On this planet of web development, turning designs into functional web sites often involves plenty of coding and careful testing. What if we could simplify this process, making it possible to convert web designs into working web sites more easily and quickly? WebSight is a brand new dataset that goals at constructing AI systems capable of reworking screenshots to HTML code.
The challenge
Turning a web site design or screenshot into HTML code often needs an experienced developer. But what if this might be more efficient? Motivated by this query, we investigated how vision-language models (VLMs) might be utilized in web development to create low-code solutions that improve efficiency.
Today, the primary challenge towards that goal is the shortage of high-quality datasets tailored for this task. WebSight goals to fill that gap.
WebSight: A big synthetic dataset of screenshot/HTML code pairs
In January 2024, we introduced WebSight-v0.1, an artificial dataset that consists of 823,000 pairs of HTML codes and their corresponding screenshots. This dataset is designed to coach AI models to process and translate visual web designs into functional HTML code. By specializing in synthetic data, we have managed to bypass the noise and complexity often present in real-world HTML, allowing AI models to learn efficiently.
Following our initial release and constructing on top of the community’s feedback, we have updated our dataset to WebSight-v0.2, introducing significant improvements. These enhancements feature using real images within the screenshots, and switching to Tailwind CSS (as a substitute of traditional CSS). We further scaled the dataset to 2 million examples.

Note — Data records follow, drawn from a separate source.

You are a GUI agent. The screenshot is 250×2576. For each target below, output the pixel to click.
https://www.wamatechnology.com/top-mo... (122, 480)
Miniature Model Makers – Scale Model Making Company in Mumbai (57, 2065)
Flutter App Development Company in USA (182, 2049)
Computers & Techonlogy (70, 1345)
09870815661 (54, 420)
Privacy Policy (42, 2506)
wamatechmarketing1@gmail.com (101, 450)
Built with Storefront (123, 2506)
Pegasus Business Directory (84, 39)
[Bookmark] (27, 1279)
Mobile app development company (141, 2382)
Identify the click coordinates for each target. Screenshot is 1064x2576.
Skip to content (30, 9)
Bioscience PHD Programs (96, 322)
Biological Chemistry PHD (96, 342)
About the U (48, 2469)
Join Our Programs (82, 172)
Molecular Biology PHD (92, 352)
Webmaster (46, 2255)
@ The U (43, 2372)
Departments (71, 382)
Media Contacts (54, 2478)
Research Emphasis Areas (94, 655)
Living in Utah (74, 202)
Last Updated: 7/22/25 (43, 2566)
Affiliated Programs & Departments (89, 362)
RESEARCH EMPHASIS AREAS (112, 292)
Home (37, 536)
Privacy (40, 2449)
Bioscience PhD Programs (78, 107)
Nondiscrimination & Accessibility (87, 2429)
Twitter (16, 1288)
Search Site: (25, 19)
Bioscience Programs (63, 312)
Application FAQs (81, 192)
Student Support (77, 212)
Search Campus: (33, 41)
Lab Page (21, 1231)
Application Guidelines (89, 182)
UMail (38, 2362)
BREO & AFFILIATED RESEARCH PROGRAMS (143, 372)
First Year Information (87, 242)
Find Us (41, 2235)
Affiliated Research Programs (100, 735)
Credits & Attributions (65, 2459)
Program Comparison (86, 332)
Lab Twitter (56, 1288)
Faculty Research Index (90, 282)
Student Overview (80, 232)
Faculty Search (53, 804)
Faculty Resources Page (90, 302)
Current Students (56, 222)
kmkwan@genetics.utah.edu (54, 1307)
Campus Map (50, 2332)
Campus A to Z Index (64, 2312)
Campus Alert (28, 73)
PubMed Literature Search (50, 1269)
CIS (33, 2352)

Sightseer: A model fine-tuned on WebSight
Leveraging the WebSight dataset, we’ve fine-tuned our forthcoming foundation vision-language model to acquire Sightseer, a model able to converting webpage screenshots into functional HTML code. Sightseer moreover demonstrates the aptitude to include images into the generated HTML that closely resemble those in the unique screenshots.

Towards more powerful tools unlocked by visual language models
By iterating over WebSight, our goal is to construct more capable AI systems that simplify the technique of turning UI designs into functional code. This might reduce iteration time for developers by transforming a paper UI sketch into functional code rapidly, while making this process more accessible for non-developers. That is certainly one of the numerous real applications of visual language models.. By open-sourcing WebSight, we encourage the community to work with us toward constructing more powerful tools for UI development.